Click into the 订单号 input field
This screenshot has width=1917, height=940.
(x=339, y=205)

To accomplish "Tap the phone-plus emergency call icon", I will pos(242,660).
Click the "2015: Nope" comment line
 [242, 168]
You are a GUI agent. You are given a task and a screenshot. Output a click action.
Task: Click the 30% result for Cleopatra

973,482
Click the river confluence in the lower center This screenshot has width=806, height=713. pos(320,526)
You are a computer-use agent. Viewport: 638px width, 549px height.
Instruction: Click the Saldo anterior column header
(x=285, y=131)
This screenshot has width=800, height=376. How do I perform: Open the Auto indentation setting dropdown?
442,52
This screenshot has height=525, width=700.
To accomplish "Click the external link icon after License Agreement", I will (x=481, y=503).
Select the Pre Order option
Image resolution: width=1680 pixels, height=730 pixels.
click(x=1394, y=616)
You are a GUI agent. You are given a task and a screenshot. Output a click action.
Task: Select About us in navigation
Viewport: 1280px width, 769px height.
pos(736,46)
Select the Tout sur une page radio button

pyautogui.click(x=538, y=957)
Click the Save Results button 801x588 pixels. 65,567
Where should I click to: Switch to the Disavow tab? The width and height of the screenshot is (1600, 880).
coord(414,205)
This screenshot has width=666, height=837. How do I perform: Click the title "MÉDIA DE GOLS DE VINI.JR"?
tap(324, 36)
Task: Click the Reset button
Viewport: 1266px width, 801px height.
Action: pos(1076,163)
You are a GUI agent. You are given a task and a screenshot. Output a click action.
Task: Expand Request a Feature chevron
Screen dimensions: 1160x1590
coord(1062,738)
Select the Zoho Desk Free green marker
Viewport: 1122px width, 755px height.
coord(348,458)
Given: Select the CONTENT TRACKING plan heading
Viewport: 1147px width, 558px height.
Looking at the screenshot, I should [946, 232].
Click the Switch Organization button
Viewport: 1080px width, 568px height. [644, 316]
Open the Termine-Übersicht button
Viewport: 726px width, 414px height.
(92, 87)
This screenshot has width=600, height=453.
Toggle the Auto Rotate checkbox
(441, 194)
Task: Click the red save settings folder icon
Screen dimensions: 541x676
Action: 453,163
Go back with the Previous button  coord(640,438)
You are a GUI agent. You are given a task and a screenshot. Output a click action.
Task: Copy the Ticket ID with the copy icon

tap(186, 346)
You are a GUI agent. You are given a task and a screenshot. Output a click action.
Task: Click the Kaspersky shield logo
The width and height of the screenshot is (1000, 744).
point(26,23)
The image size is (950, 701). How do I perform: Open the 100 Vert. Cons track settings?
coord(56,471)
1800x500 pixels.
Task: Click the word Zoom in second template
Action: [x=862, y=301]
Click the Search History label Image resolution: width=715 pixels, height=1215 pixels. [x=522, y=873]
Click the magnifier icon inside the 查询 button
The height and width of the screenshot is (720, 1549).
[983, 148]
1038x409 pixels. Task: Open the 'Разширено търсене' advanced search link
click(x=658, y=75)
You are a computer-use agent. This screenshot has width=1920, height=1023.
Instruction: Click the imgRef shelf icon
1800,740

---

__TASK DETAILS__:
Return all lines from the data above with "accomplish" in them.

__FINISHED TASK__:
To accomplish "Tap the phone-plus emergency call icon", I will pos(242,660).
To accomplish "Click the external link icon after License Agreement", I will (x=481, y=503).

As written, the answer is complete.